> _TASK INPUTS_
# # # #

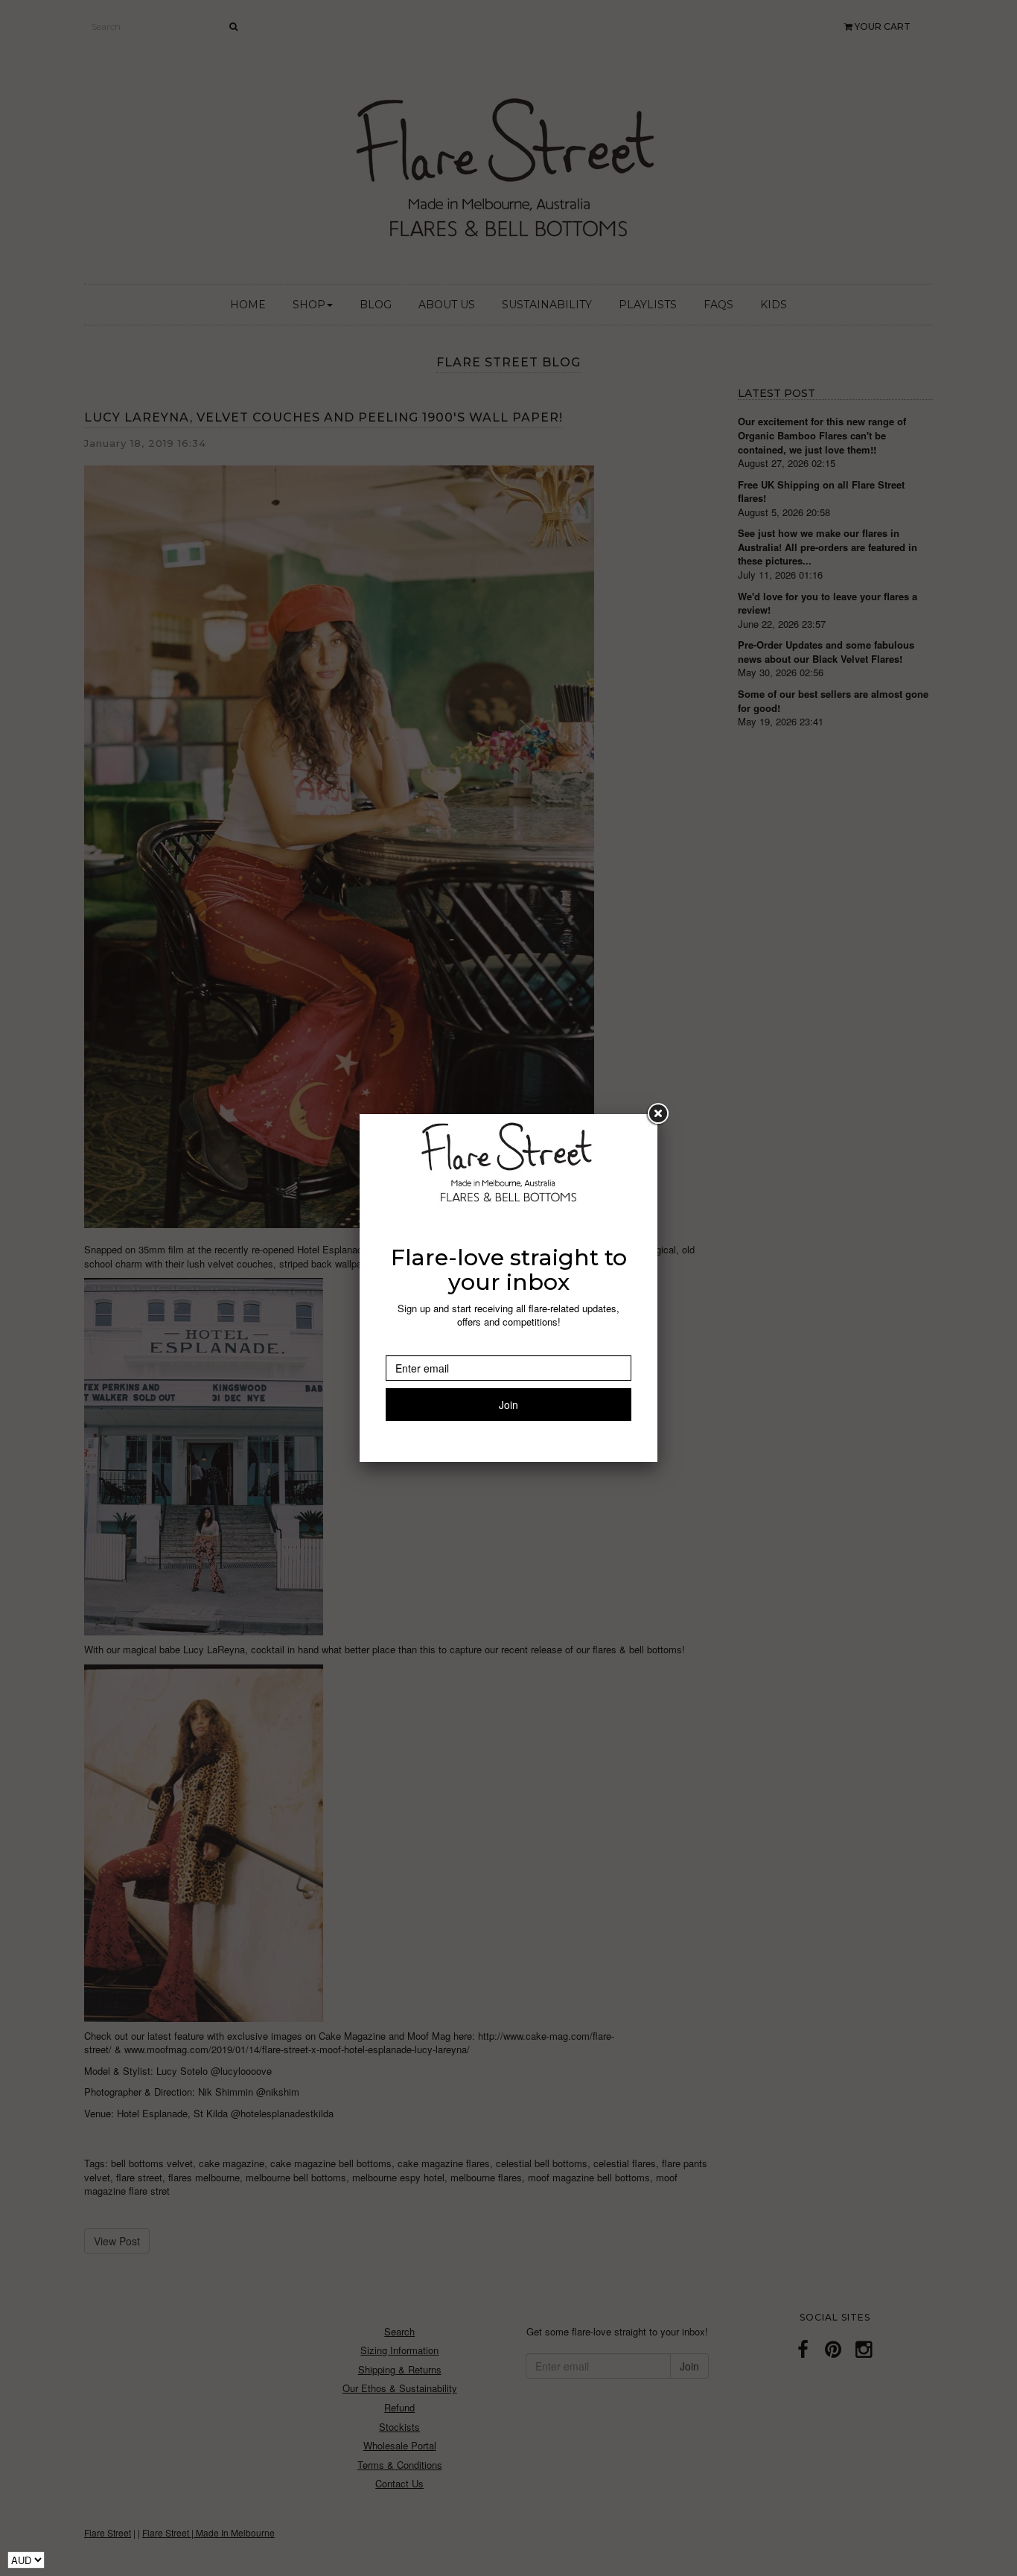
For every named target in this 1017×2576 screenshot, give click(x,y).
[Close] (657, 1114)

# # # #

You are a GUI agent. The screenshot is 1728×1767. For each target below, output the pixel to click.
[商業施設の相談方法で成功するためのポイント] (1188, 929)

# # # #

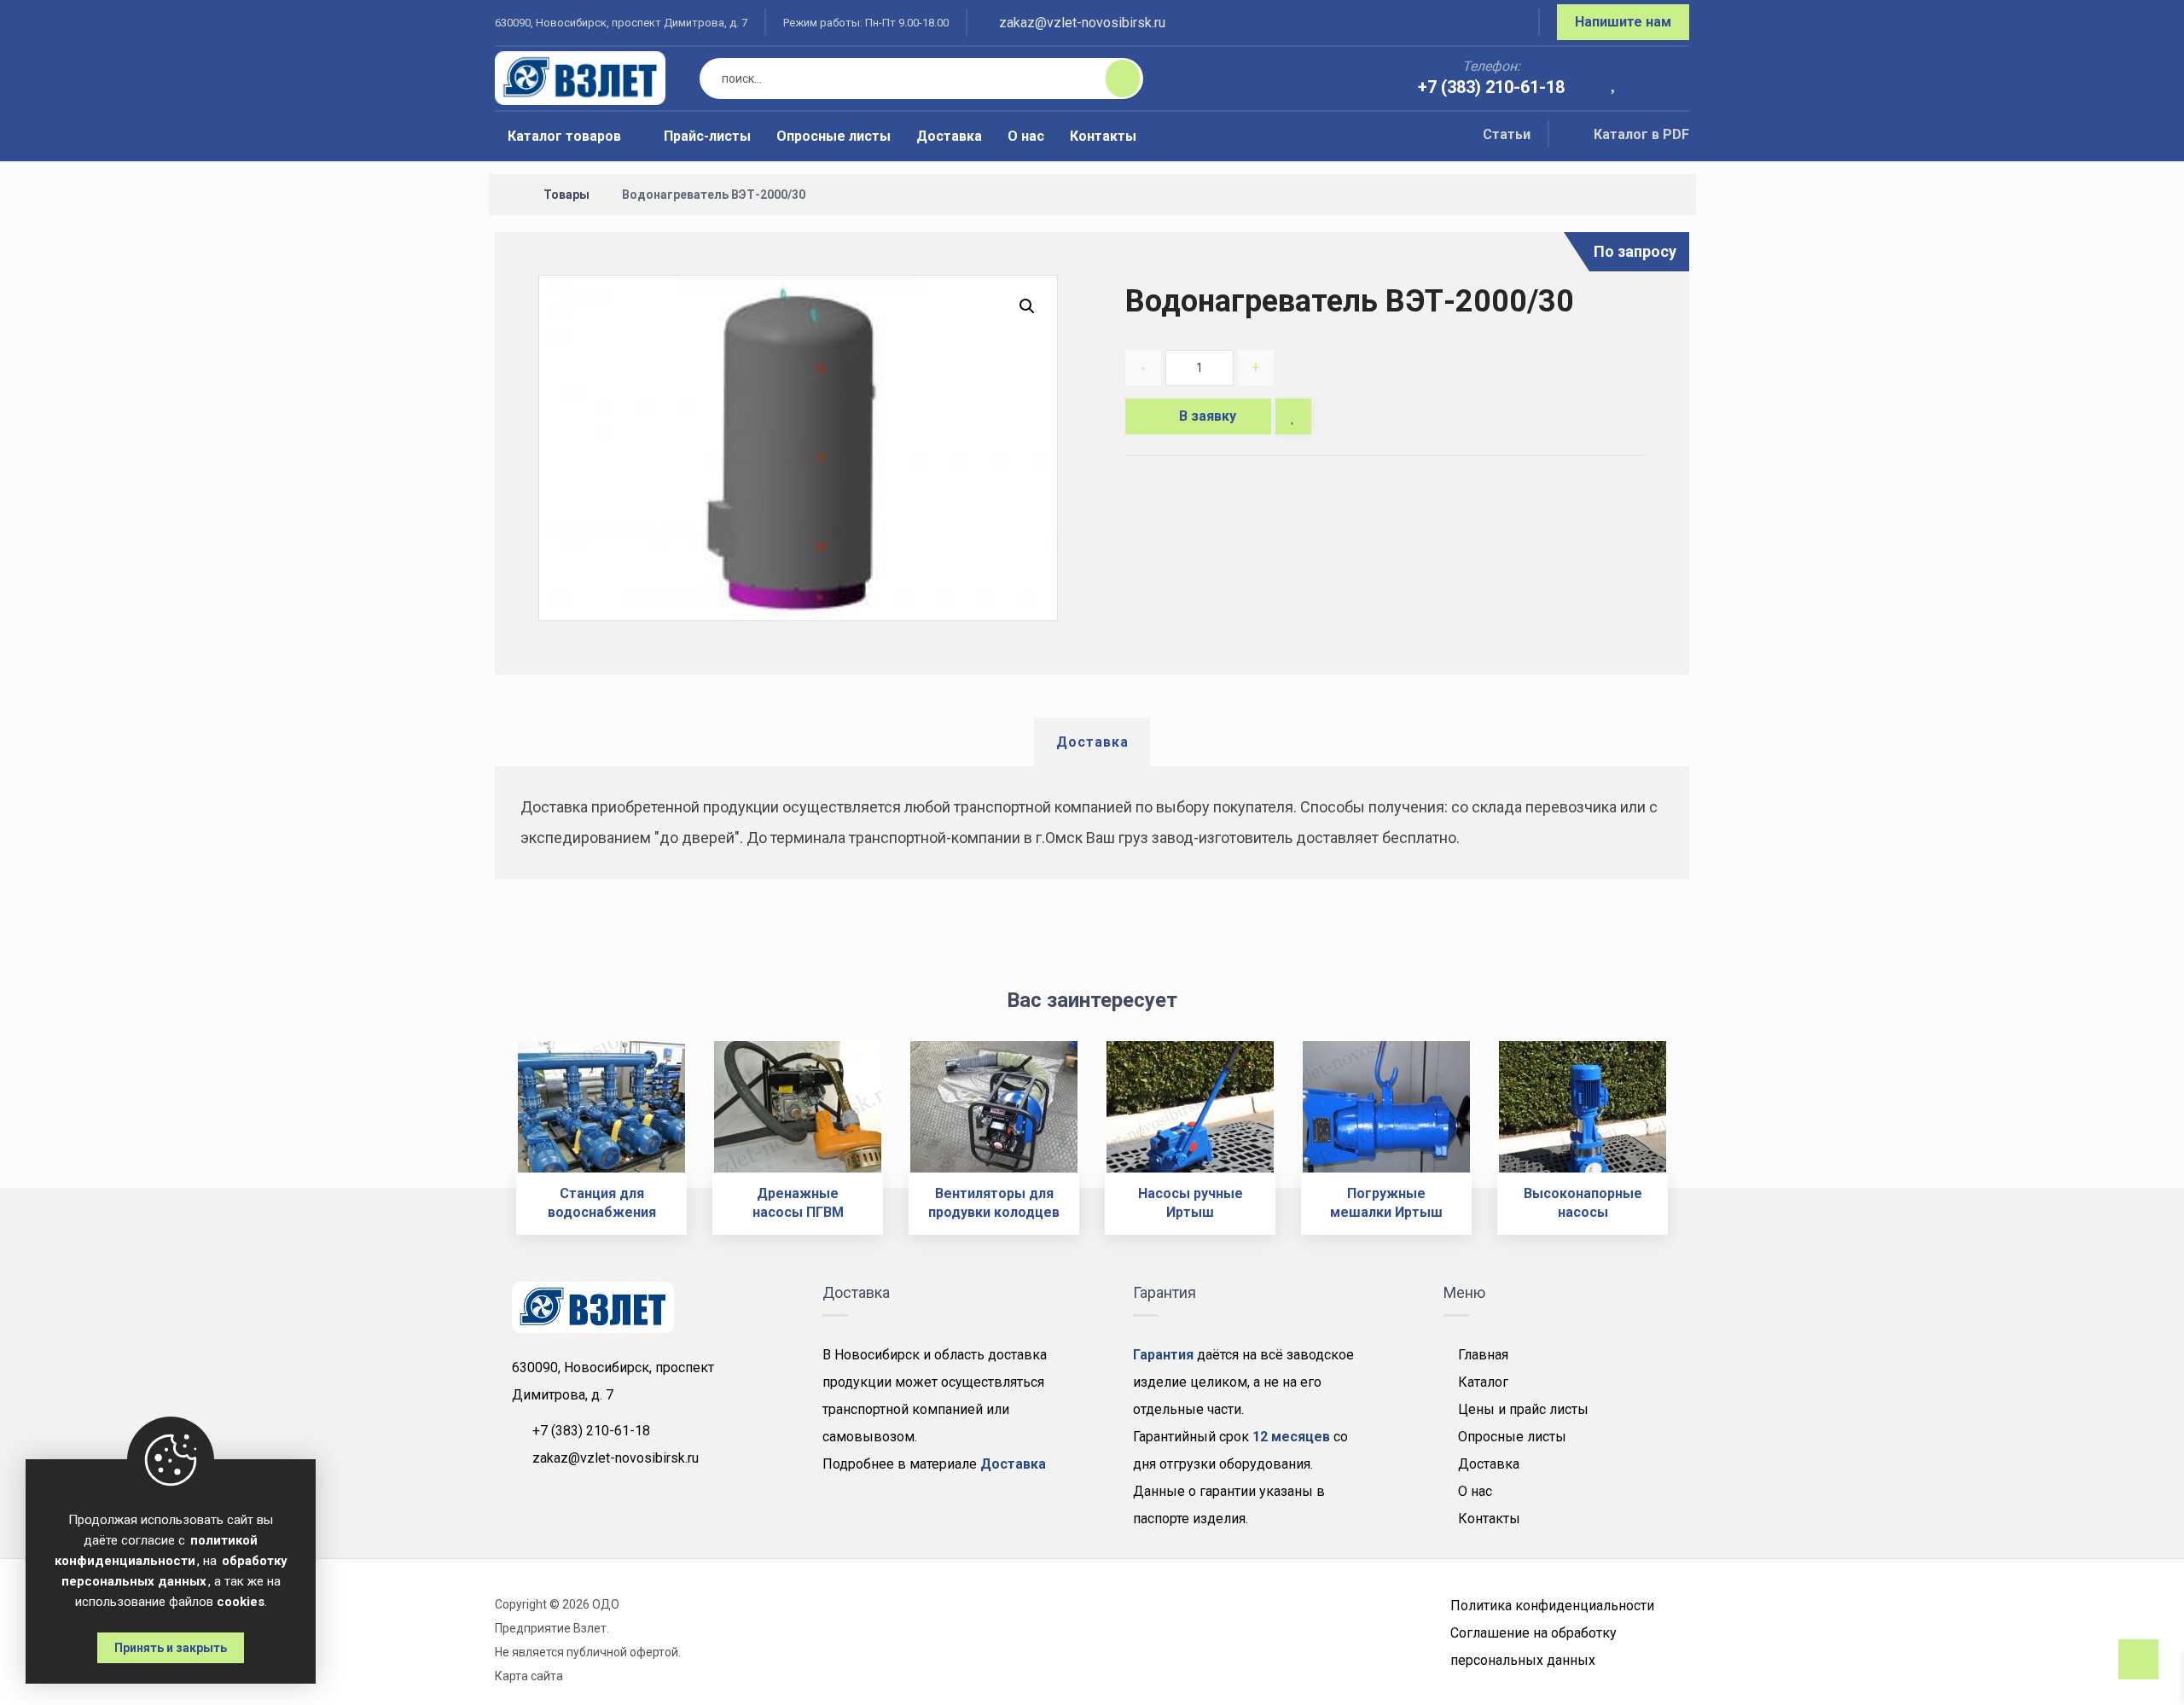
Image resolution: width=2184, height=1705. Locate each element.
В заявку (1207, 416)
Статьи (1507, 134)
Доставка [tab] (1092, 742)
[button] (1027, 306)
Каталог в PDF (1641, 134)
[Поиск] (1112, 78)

# # # #

> _ACTIVITY_
Among the lines above, repeat exactly those from the line with "For every named" to the line with "[Close] (657, 1114)", counting both ends.

> _FINAL ANSWER_
For every named target in this 1017×2576 screenshot, give click(x,y).
[Close] (657, 1114)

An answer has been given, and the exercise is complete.